Entre 1986 e 1994, o Brasil trocou cinco moedas e enfrentou hiperinflação histórica — período lembrado como a maior instabilidade monetária moderna.
“O Brasil conviveu com a maior inflação inercial do mundo”, afirmou Ibrahim Eris, ex-presidente do Banco Central, que comandava a instituição em 1986 durante o lançamento do Plano Cruzado. Entre 1986 e 1994, o país trocou de moeda cinco vezes, em uma sucessão de tentativas fracassadas de estabilização.

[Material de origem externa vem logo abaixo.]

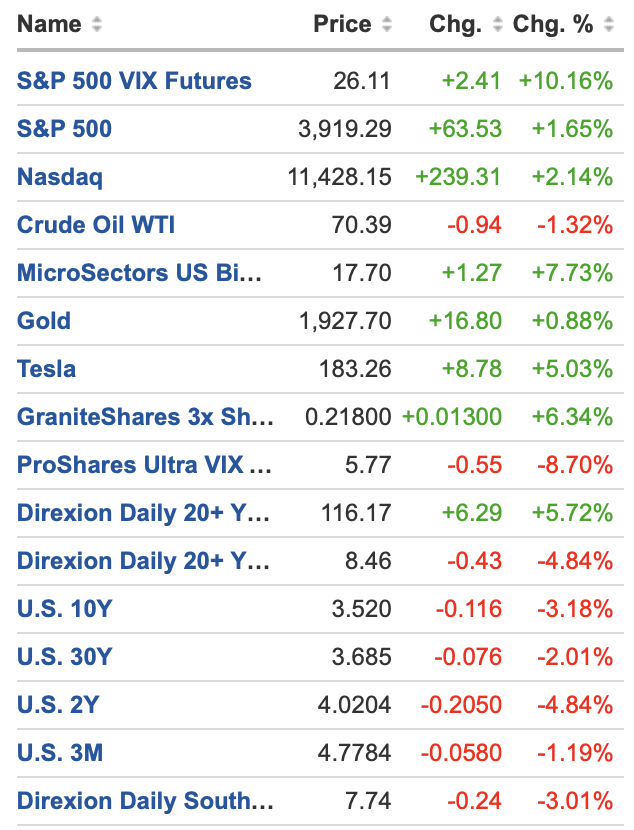Image resolution: width=634 pixels, height=830 pixels.
Task: Select MicroSectors US Bi… instrument
Action: pyautogui.click(x=139, y=273)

As mudanças — Cruzado, Cruzado Novo, Cruzeiro, Cruzeiro Real e Real — se sucederam em meio a taxas anuais que frequentemente ultrapassavam 1.000%, corroendo salários e poupanças. Para os ex-dirigentes da política monetária, o período foi a “maior instabilidade monetária já registrada em uma economia de porte global”.
Cruzado (1986): congelamento e esperança curta
O Plano Cruzado, lançado pelo governo Sarney em 1986, substituiu o Cruzeiro pelo Cruzado (Cz$). O pacote incluiu congelamento de preços e salários, extinção da correção monetária e corte de três zeros da moeda.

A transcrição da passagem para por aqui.